Exercise directions – Could you rewrite the data from the start through the line containing "[x=389, y=229]", substituting "start button" for "play button" and changing nothing else, with the pictures left out?

Task input –

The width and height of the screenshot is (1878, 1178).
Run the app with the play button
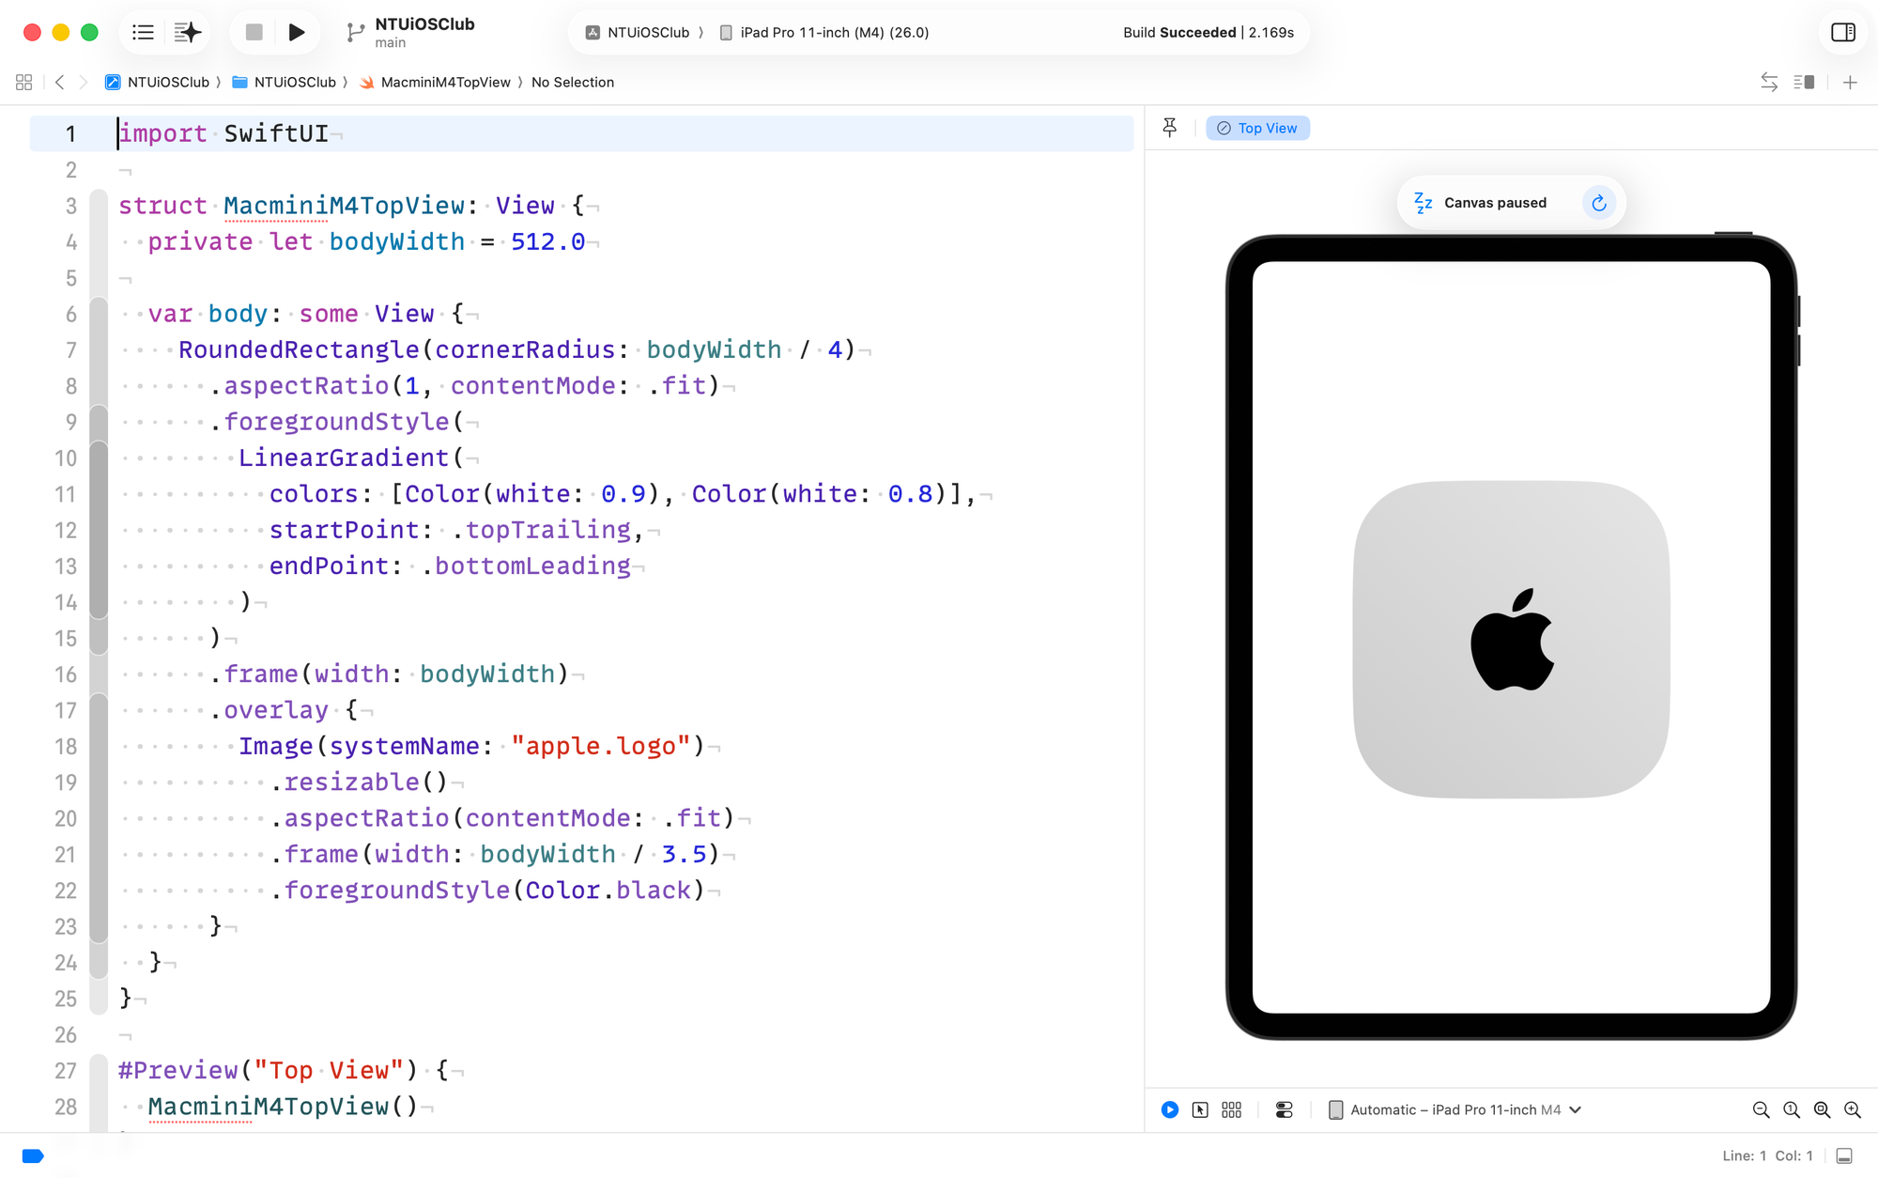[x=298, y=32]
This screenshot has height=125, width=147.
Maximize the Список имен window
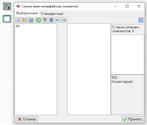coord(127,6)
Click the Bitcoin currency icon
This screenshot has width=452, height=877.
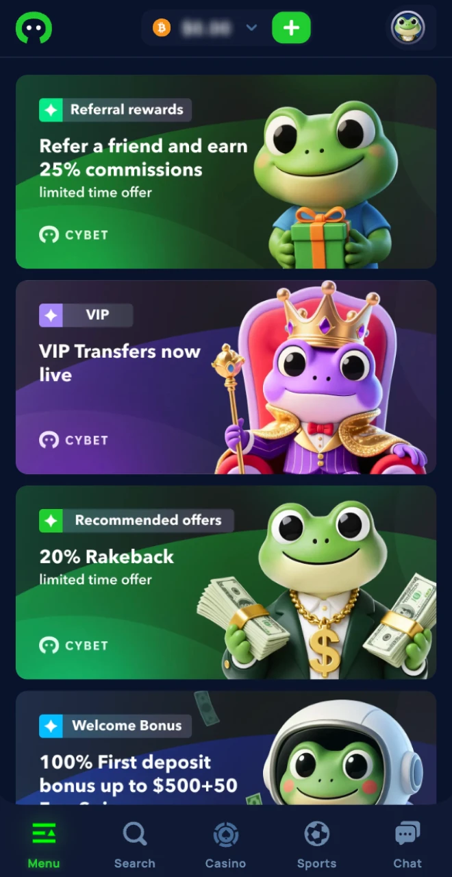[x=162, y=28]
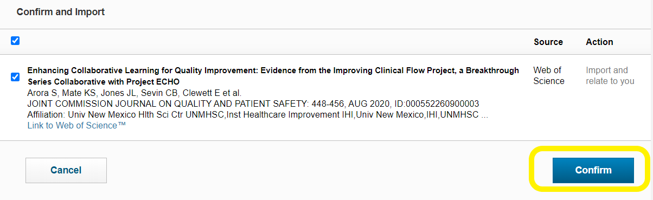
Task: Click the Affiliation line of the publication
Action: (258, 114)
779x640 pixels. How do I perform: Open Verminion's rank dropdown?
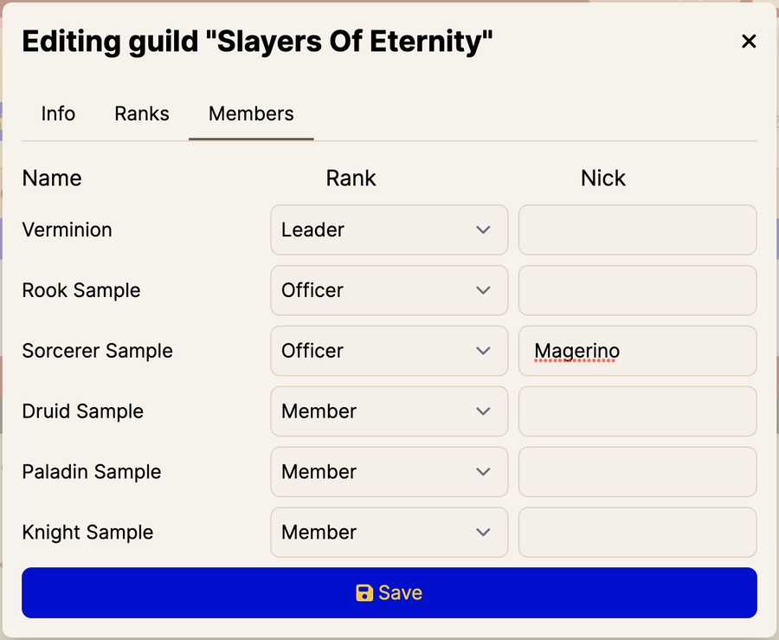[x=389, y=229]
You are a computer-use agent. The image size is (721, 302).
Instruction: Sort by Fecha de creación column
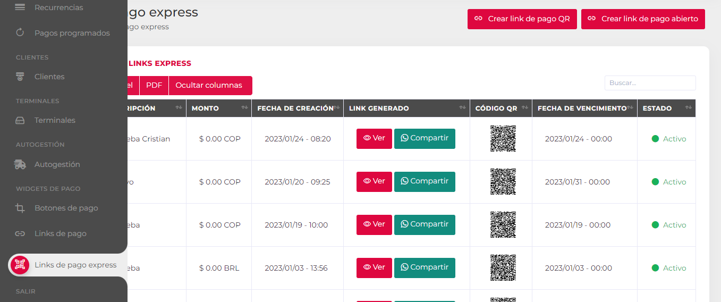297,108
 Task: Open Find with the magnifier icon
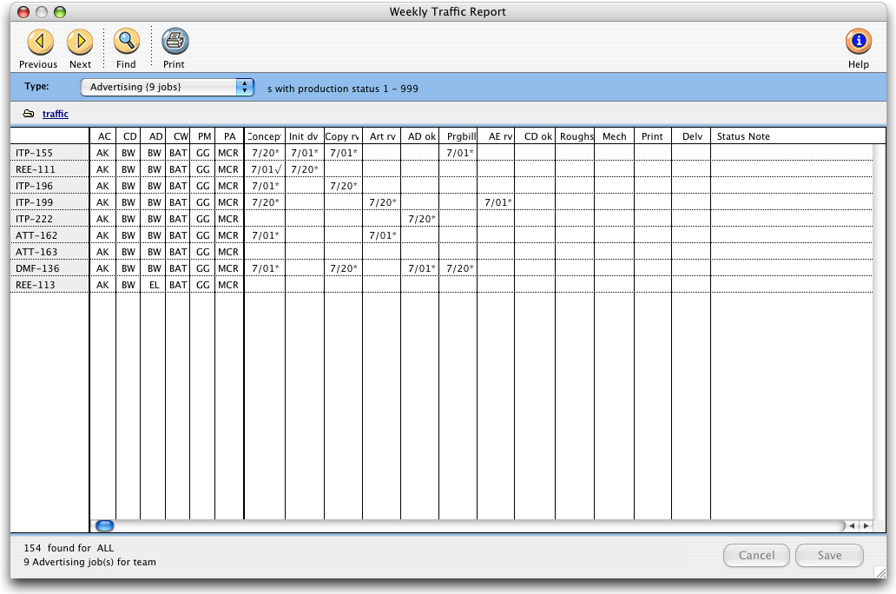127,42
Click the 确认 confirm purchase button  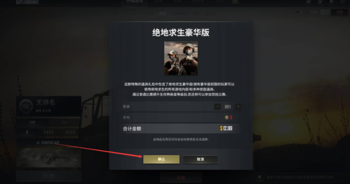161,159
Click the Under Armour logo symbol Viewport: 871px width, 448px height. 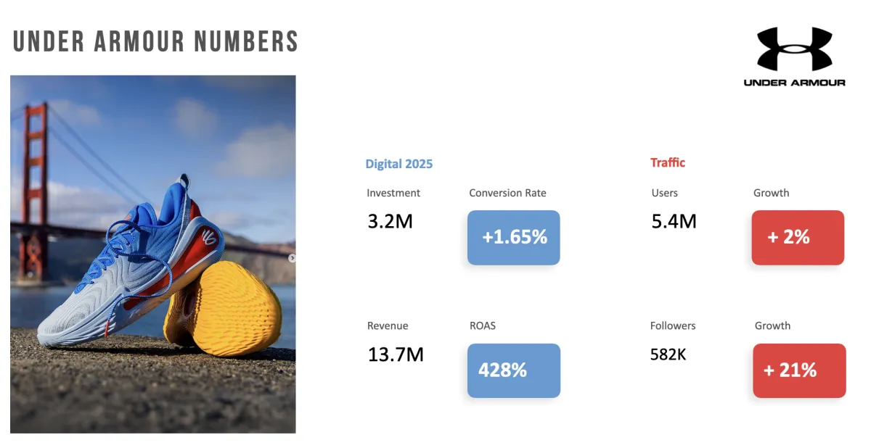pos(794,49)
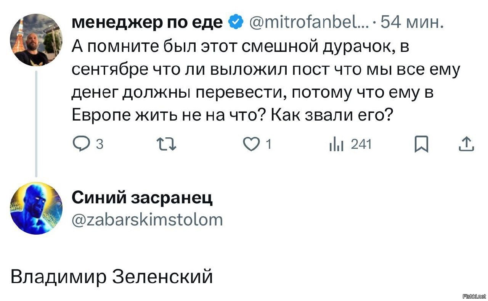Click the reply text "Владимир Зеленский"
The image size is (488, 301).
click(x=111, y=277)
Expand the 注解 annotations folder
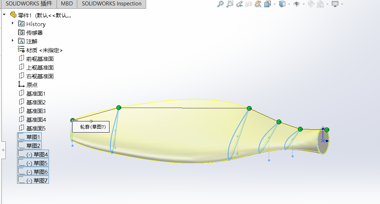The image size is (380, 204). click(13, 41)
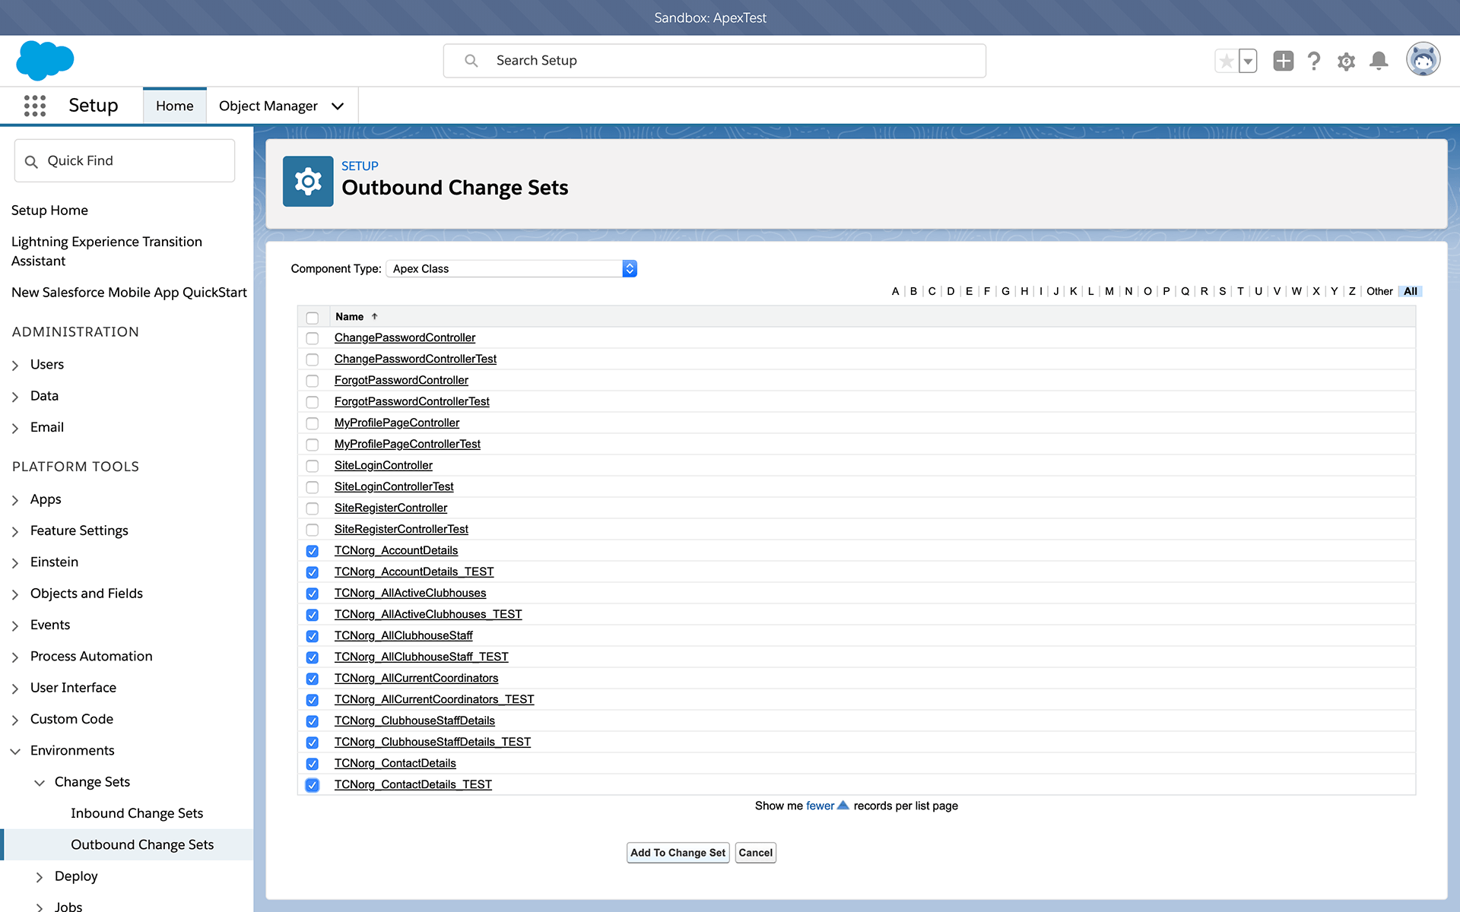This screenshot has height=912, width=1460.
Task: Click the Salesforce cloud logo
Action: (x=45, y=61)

Reply to the exercise –
The width and height of the screenshot is (1878, 1178).
Run the app with the start button
[x=298, y=32]
This screenshot has height=125, width=147.
Maximize the Список имен window
coord(127,6)
Click the Bitcoin currency icon
This screenshot has width=452, height=877.
[x=162, y=28]
Task: Click the Affiliation line of the publication
Action: (258, 114)
779x640 pixels. How do I perform: Open Verminion's rank dropdown?
[x=389, y=229]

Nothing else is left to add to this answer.